Drivers have complained about the piles of logs on either side of Highway 20, South Whidbey farmers have raised the alarm about missing bumblebees, and letters to the editor have detailed concerns about deforestation on the island.
Although it may seem that Whidbey Island has gone through a logging boom in recent months, the state Department of Natural Resources says local activity has stayed fairly steady over the past five years.
In fact, the DNR has issued fewer permits in 2020 and 2021 than in previous years.
One of the permits landowners need to obtain before loggers can fire up the heavy equipment is a Forest Practices Application/Notification with the state Department of Natural Resources.
The application asks how many acres the landowner plans to harvest along with the species, reforestation plans and other technical information.
Kenny Ocker, a forest practices communication manager for the department, said applicants generally have three years to harvest the trees from the date the permit is issued.
The number of permits the state issues annually in Island County has been fairly consistent since 2016.
The number hovered between 68 and 69 permits per year from 2016-2019. It fell to 45 permits issued in 2020. There have been 20 permits issued so far this year.
Ocker has a list that shows how many acres landowners applied to harvest each year since 2016 in Island County.
He clarified that just because a landowner applied to harvest in a given year, it did not mean he or she actually cut down acres of trees that year.
The biggest year by the number of acres applied for harvest was 2019 with 885.78 acres.
Clear cutting on Whidbey Island by the numbers:
2016: 826.49 acres
2017: 591.26 acres
2018: 563.23 acres
2019: 885.78 acres
2020: 472.61 acres
2021 (to date) : 240.04 acres
Although the permit data was for the entire county, Whidbey Island has the larger share of logging activity, according to David Klingbiel, acting forest practice manager for the Northwest Region of the state Department of Natural Resources.
“The numbers really don’t bear out the perception that there is increased logging,” Klingbiel said.
He suggested this perception could be due to the visibility of clear-cuts.

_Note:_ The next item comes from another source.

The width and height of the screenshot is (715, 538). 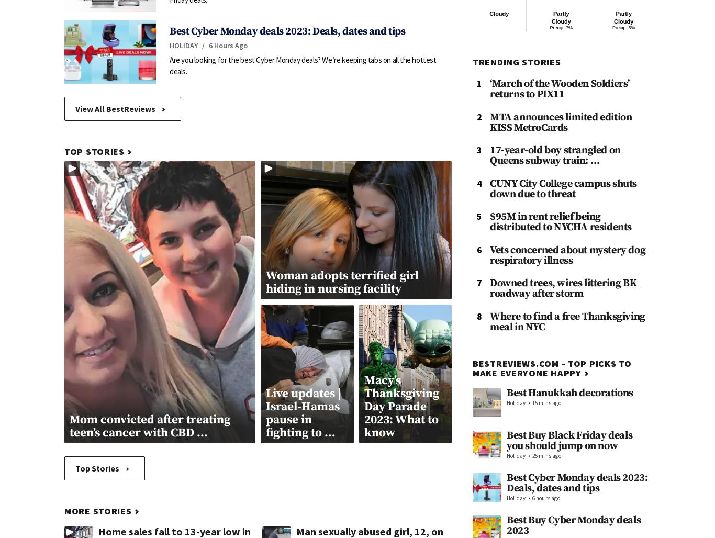 What do you see at coordinates (563, 188) in the screenshot?
I see `'CUNY City College campus shuts down due to threat'` at bounding box center [563, 188].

He said he knows of a few projects along Highway 20 that drivers can see from the roadway.
However, Klingbiel pointed out that clear-cuts on Whidbey can’t be as large as ones on the mainland because state forest practices rules limit clearcutting on an island to 40 contiguous acres.
There are also reforestation requirements that landowners need to meet within a specific time frame after logging the area, he added.
While logging may not have increased on Whidbey, it’s a good time, economically speaking, to harvest trees.
“While log prices are up, they’re not up nearly to the same degree as lumber prices,” Ocker said.
The state Department of Natural Resources does a monthly survey of prices mills pay for logs by getting quotes from several forest product producers in Washington state, Oregon and Idaho. It shows the price the buyer is willing to pay for a log delivered to a mill.
For example, a Douglas fir that cost $600-$640 per 1,000 board feet in 2019 rose to $750 this April. Both Ocker and a local logger said that sawmills have seen the biggest payday from the increase.
“Sawmills are making a killing right now,” said Justin Vanhulle, owner of Cherry Valley Logging Company.
Lumber prices have soared by nearly 250 percent in the past year, according to the National Association of Home Builders.
The group surveyed random length prices in April and found the price of lumber used for framing rose from $350 per thousand board feet in April 2020 to almost $1,200 per thousand board feet this April.
Vanhulle suggested the idea that there is more logging on Whidbey may be because people are paying more attention to development in rural areas.
Vanhulle’s company has a 40-acre property on Monkey Hill Road and he said he’s logging 33 acres of it. Roughly half of the trees are earmarked for a Skagit County fish habitat project. The rest will be sent to a mill, Vanhulle said. His crew knocks over the trees that are slated for the fish habitat project.
The trees will be added to rivers to create areas of calm water of refuge for fish.
Vanhulle plans to replant the property this fall.
His company is based in Duvall and has done projects throughout the state. He said it doesn’t seem like Whidbey has that active of a logging scene.
“It’s all perception, you know,” Vanhulle said.
“If it’s in the right spot a lot of people will drive by it,” he said.
Although Vanhulle said he understood islanders may be upset about the “eyesore” of a clear-cut site, he asked them to consider if they would rather have a housing development put in its place. He also pointed out that almost everyone’s home sits on land that used to be a forest.
“It’s like ‘10 years ago I did the exact same thing at your house,’” he said. “I think everybody is more conscious of everything right now because there’s more rural land being developed.”